*** Source data ***

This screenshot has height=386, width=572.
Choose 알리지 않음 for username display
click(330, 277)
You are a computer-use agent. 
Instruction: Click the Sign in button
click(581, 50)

***

Could you print all of the items above again, line for line, with nothing changed?

Written answer.
This screenshot has height=386, width=572.
Choose 알리지 않음 for username display
click(330, 277)
You are a computer-use agent. 
Instruction: Click the Sign in button
click(581, 50)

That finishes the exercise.